Jim Al-Khalili is the author of
The House of Wisdom: How Arabic Science Saved Ancient Knowledge and Gave
Us the Renaissance (April 4, 2011; Penguin Press). He earned
his Ph.D. in theoretical nuclear physics from the University of Surrey and has
been a SERC Postdoctoral Fellow at University College, London, an EPSRC
Advanced Research Fellow and a Fellow of the Institute of Physics. He is now
the chair of the Public Engagement in Science at the University of Surrey.
On your nightstand now:
Richard Holmes's The Age of Wonder and Brian Greene's The Hidden Reality.
Favorite book when you were a child:
A big hardback 1940s book called The Boy's Companion. It had chapters on everything from conjuring tricks to soccer to stamp collecting. I was bought it for Christmas when I was about 12.
Your top five authors:
J.R.R. Tolkien (naturally), John Fowles, Robert Heinlein, Richard Dawkins and Daniel Dennett.
Book you've faked reading:
War and Peace; The Brothers Karamazov--I started it once and got about a quarter of the way through. I went through a rather pretentious period in my mid-20s when I felt that a real intellectual needed to be reading Dostoyevsky. Nonsense, of course.
Book you're an evangelist for:
Dan Dennett's Consciousness Explained--while Dennett is very much a reductionist, materialist philosopher, I am not alone in being swayed by his sheer logic and clarity.

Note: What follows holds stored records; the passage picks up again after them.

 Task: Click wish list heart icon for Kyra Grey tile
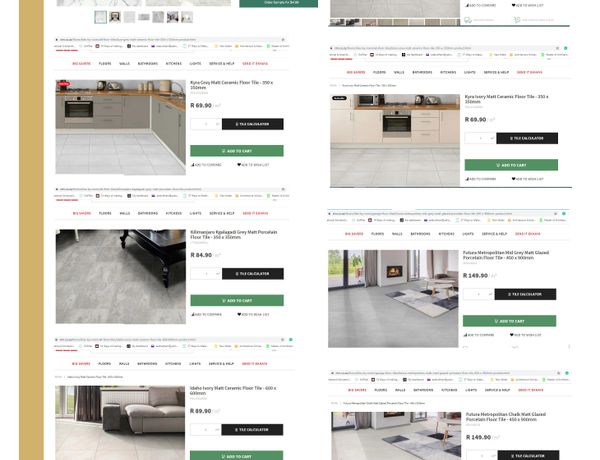pyautogui.click(x=239, y=165)
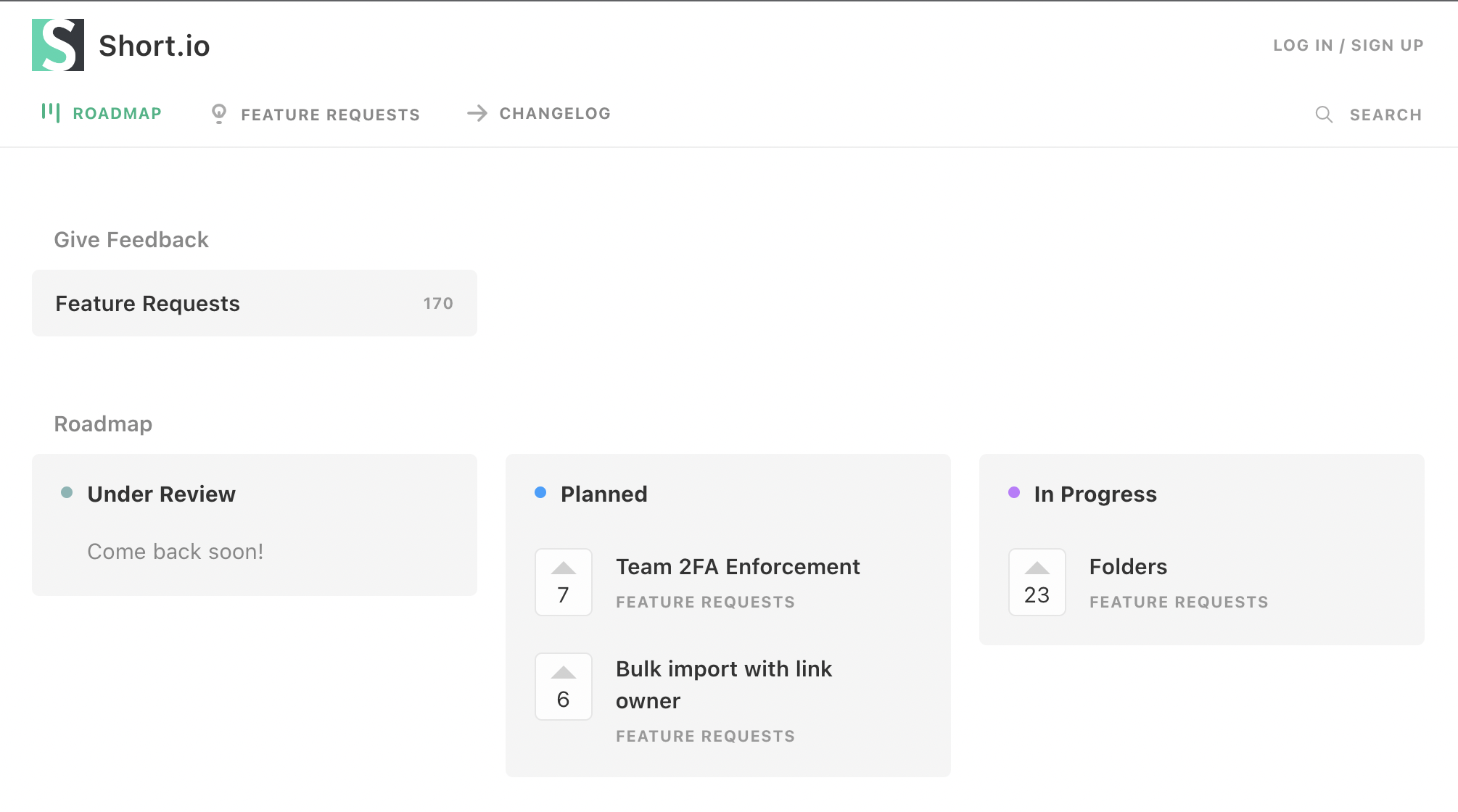Click the lightbulb Feature Requests icon
1458x812 pixels.
[x=218, y=114]
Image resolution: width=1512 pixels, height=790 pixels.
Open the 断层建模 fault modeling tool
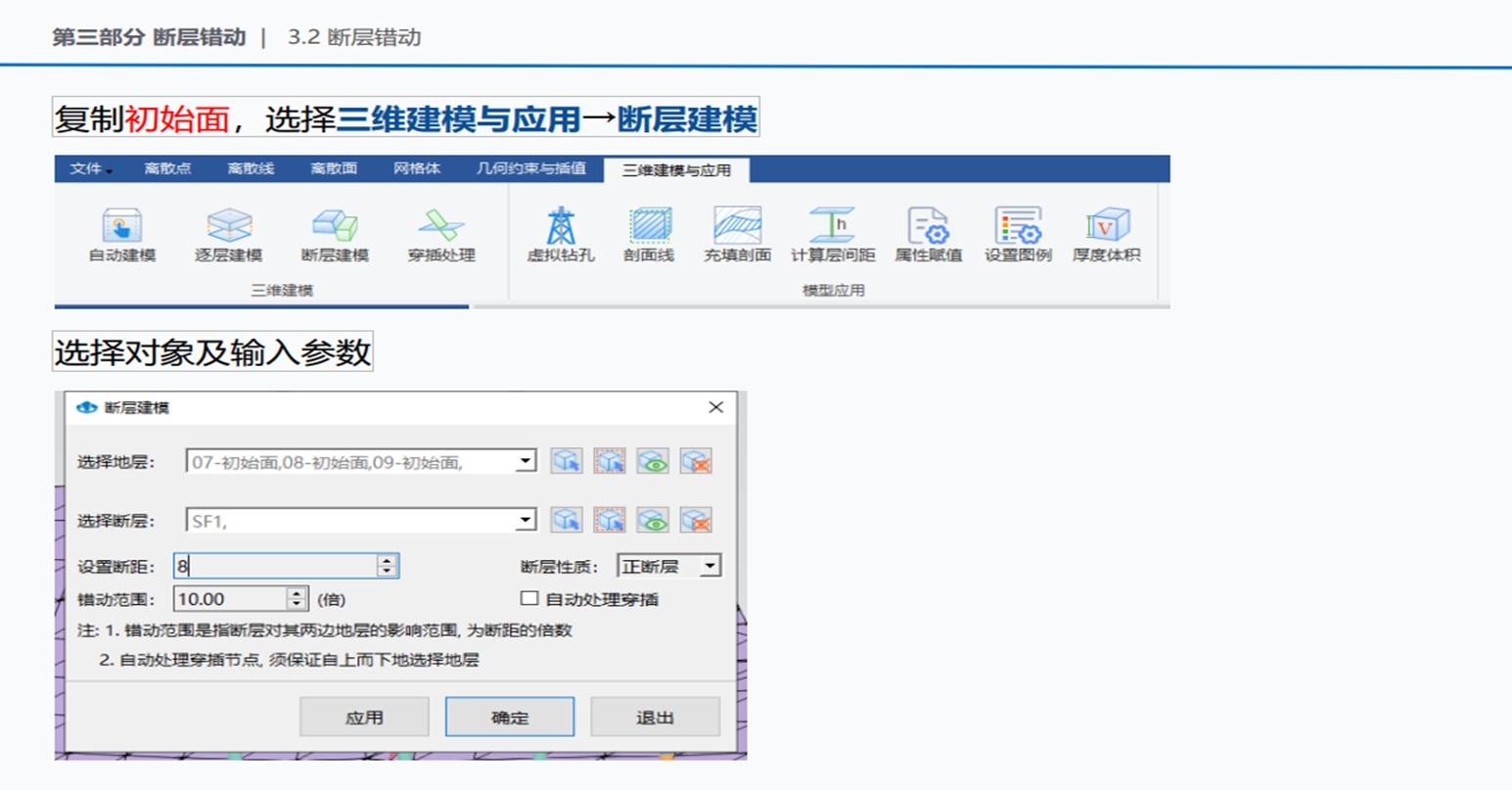335,235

Book you've bought for the cover:
Levitt and Dubner's Superfreakonomics--I had not read their earlier book, Freakonomics, but was captivated by the anarchic picture on the paperback cover. I must confess, however, that I did not finish it.
Book that changed your life:
Roger Penrose's The Emperor's New Mind--it showed a tantalizing worldview based on modern physics that brought together lots of really big ideas. It had a big impact in academic circles in the late 1980s.

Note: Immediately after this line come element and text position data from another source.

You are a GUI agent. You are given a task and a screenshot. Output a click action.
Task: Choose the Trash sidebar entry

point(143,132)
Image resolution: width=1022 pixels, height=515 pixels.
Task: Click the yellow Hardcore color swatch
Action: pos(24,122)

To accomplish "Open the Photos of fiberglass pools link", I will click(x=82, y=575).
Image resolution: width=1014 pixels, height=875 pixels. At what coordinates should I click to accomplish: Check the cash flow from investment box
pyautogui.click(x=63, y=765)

Favorite line from a book:
"Don't ever become a pessimist... a pessimist is correct oftener than an optimist, but an optimist has more fun, and neither can stop the march of events."--Robert A Heinlein, Time Enough for Love
There are other quotes I like but have forgotten, but this is one that rings true with me: I am an optimist, but my wife, Julie, is a pessimist (she would say a realist).
Book you most want to read again for the first time:
John Fowles's The Magus--I would love to be transported again to the tiny, beautiful Greek island of Spetses on which the location of the novel is based.